Farm life is not necessarily a bucolic idyll accompanied by the soulful lowing of cattle and the melodic twittering of songbirds. The roaring of tractors and other farm equipment may imprint you with less restful souvenirs—like a ringing in the ears.
During my childhood, no one on the farm wore ear protection during long hours in the field, driving tractors to and fro with equipment in tow. Some of the farm gear was unpowered and relatively quiet: discs, harrows, plows, and rakes. The diesel engines of the tractors provided most of the noise. Other devices raised a ruckus of their own, powered devices like balers, whirling choppers, reciprocating scythes, and stalk cutters. Then there were odd devices like the cultipacker, an unpowered farm tool that consisted of a big cylindrical axle festooned with toothed steel rings, which clashed against each other as they rolled across the field. It sounded like a continuous explosion in a cymbal factory.
One legacy of my life as a farm kid is tinnitus—a continual ringing in my ears. It's a mild case, usually easily ignored, but it varies from time to time and I wish it would go away. I unknowingly did my best to avoid it, always letting my brother volunteer for farm tasks that he would happily do while I would regard them as infringing on my reading time. Despite my shirking, the damage was done.
Now you can alleviate the ringing with all-natural Quietus, a proprietary formula that helps support healthier cochlear auditory nerve function in the inner ear, to relieve that annoying internal noise.Oops! I hear buzzwords. Do you hear buzzwords? “All natural”? “Helps support”?
I also smell something. Like a rat.
The male voice of the pitchman gave way to the female voice of a supposed satisfied customer of Quietus:
I like it that it's homeopathic and doesn't require a prescription.Okay. Got it. Quietus is a bogus nostrum with no medical value (unless you count the placebo effect). Out of curiosity, I visited the Quietus website. That where I discovered that Quietus was “discovered by a drummer.”
Sounds like someone was inspired by Airborne, the supremely successful fraud perpetrated “by a school teacher.” Who wouldn't trust a remedy invented by a rock star? (They're way more credible than mere doctors and researchers.)

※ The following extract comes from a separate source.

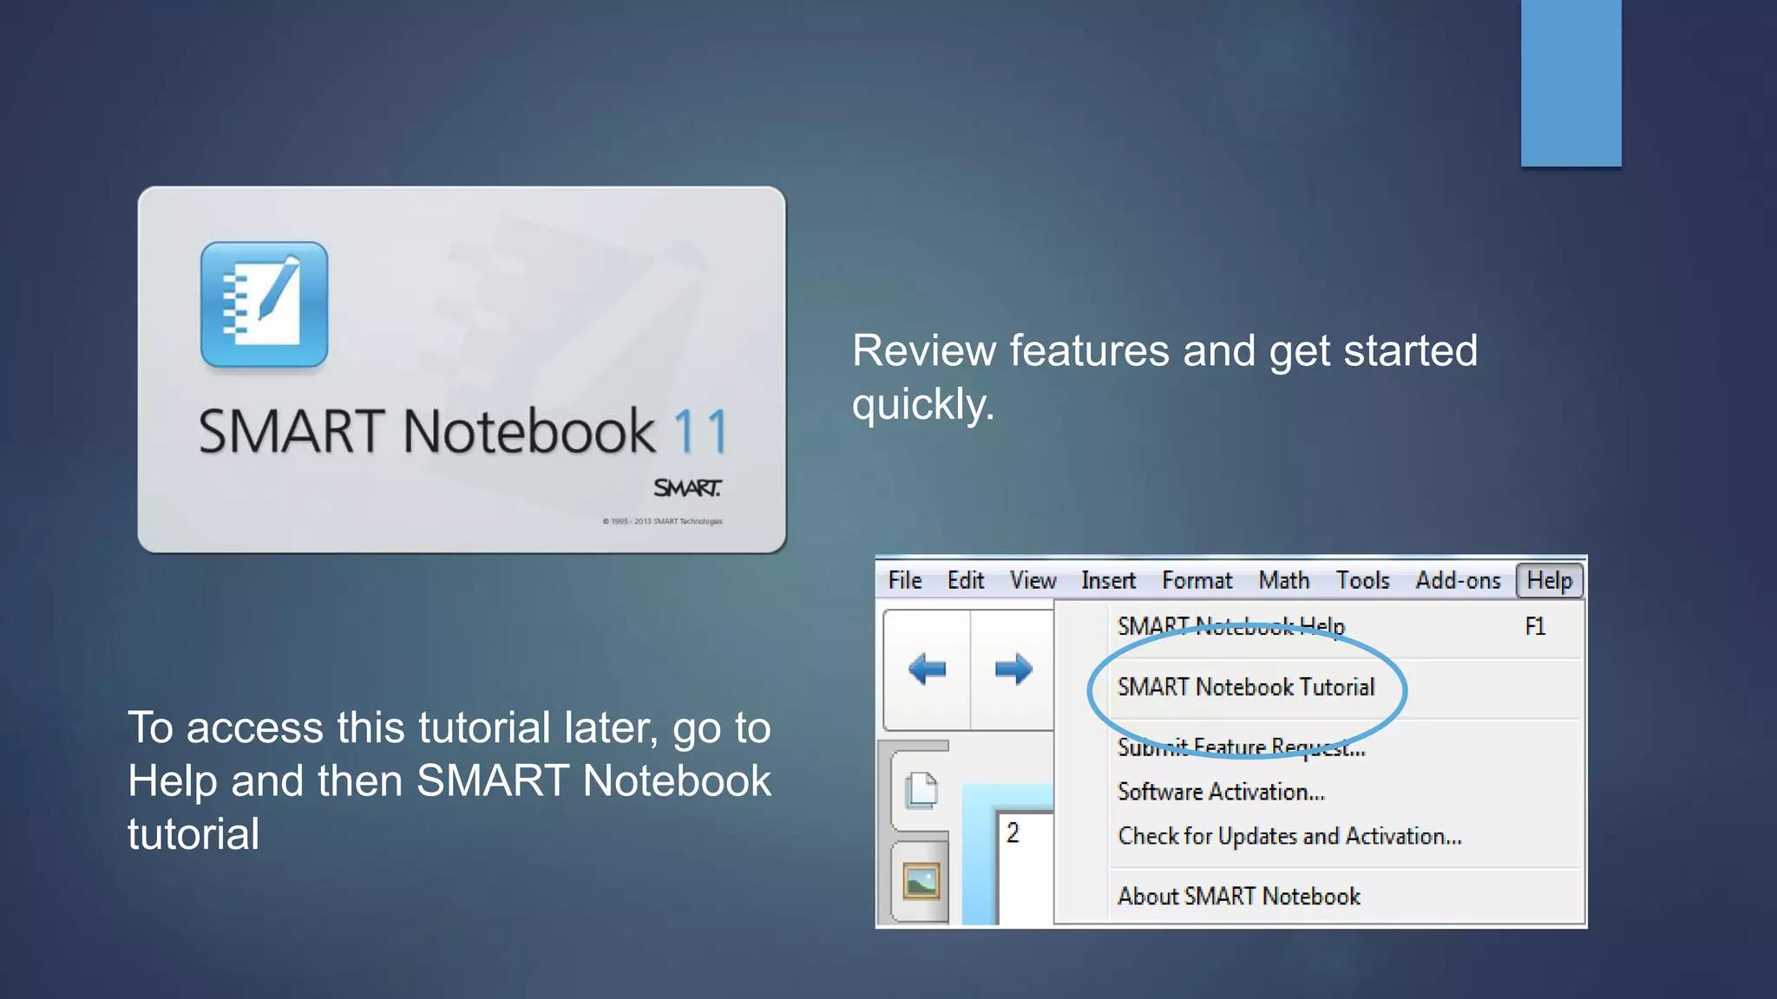The image size is (1777, 999).
Task: Open the Page Sorter tab icon
Action: tap(921, 790)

The only good part of the Quietus website was the fine, fine (really fine) print at the bottom of the page (complete with the product name misspelled!):
Queitus™ Advanced Homeopathic Medicine. **These results not typical. Individual results will vary. These real testimonials do not represent the typical or ordinary experience of users. They are for demonstration purposes only and do not accurately capture the actual results you will experience. Your results may vary and you may need to use the product for a longer or shorter period of time. Each person’s experience with Quietus is different, which cannot be determined from these testimonials.It's a lovely bit of cover-your-ass prose, which approximately 99% of visitors to the website will not read (or perhaps even see).

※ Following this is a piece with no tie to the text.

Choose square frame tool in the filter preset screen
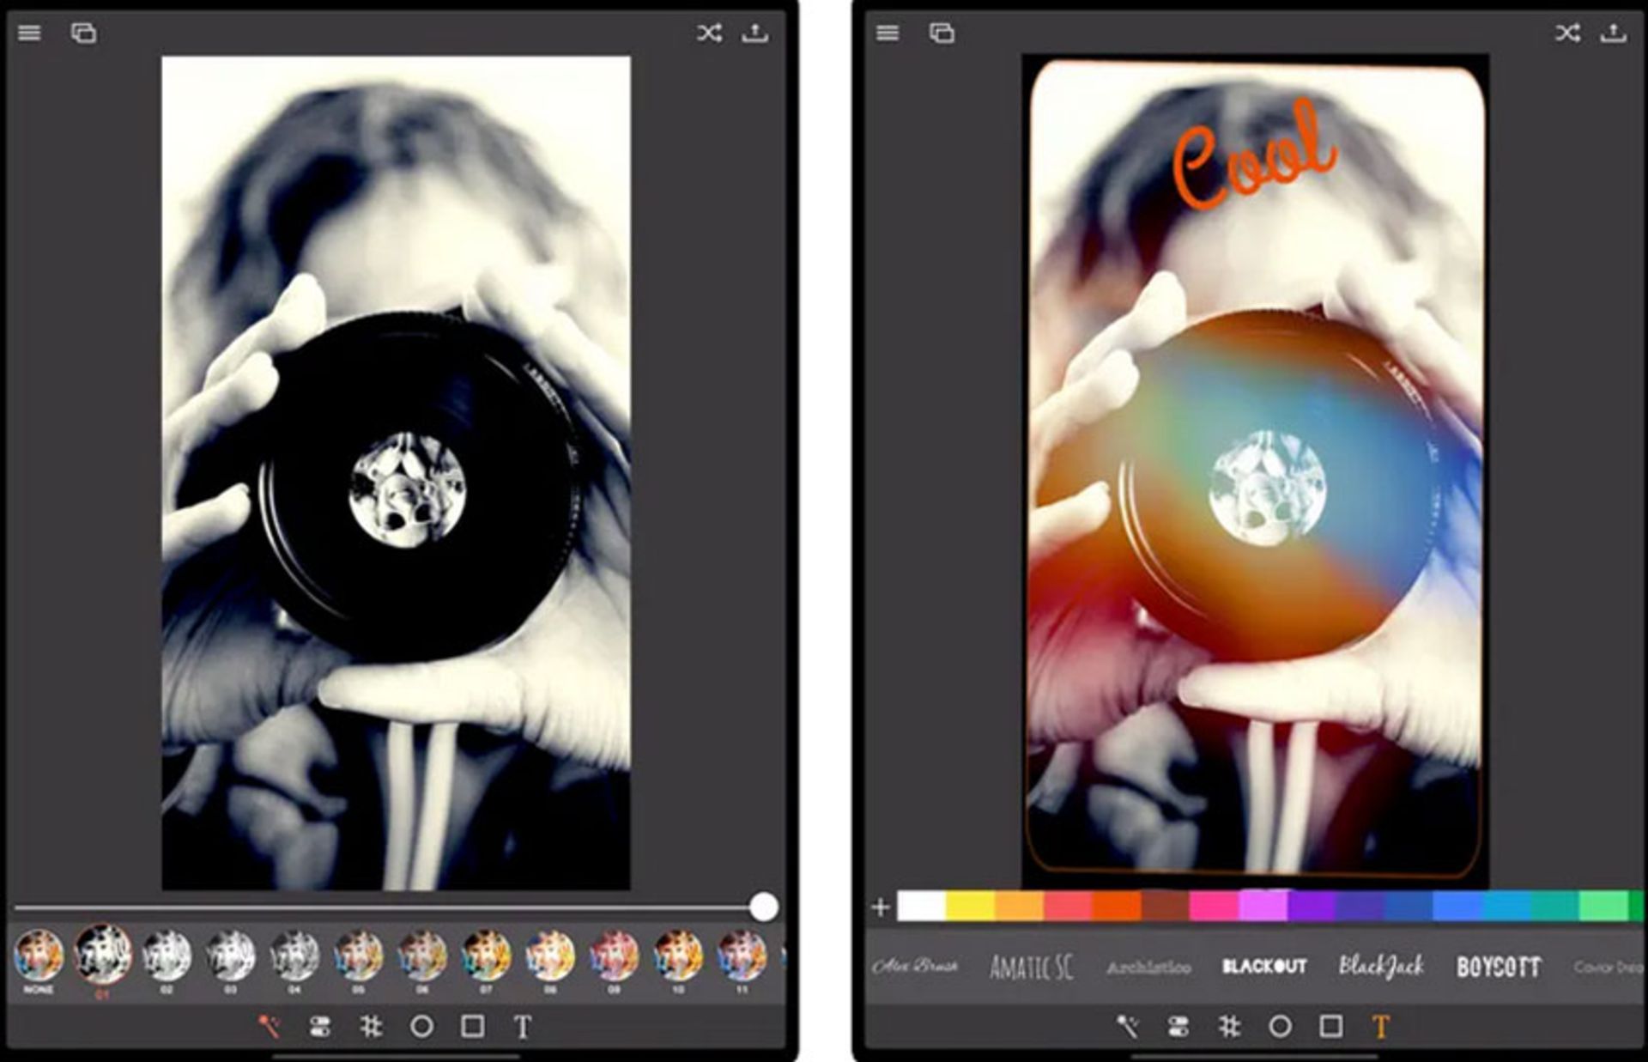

We tinnitus sufferers will have to continue to wait for a genuine remedy from real scientists—perhaps something along the lines of current research, which has succeeded in regrowing cochlear hair cells in mice. In the meantime, one can find a consumer-alert message about Quietus on YouTube (although I must warn you that it has an irritatingly noisy soundtrack!). I'd rather direct you to this trenchant commentary by Dara Ó Briain, who thinks we should “bag” homeopathy. But please don't clap too loudly. My ears are delicate.
Damn you, now my tinnitus is squealing like mad! The power of suggestion....
Hey, if suggestion can "cure" it, there's every reason to suspect it can aggravate it, too.
Stay away from cultipackers and I promise you it will get better!
I just like the connection to be drawn to Children of Men.
These people want us to pay for Quietus? I have it on good authority that a man can make his own with a bare bodkin.
Ah, good show, Blake! I was going to be disappointed if no one cited the Bard.
(But I admit that I don't catch Unapologetic's allusion.)
In Children of Men, "Quietus" is a mass-marketed suicide kit. That will stop the ringing in your ears too!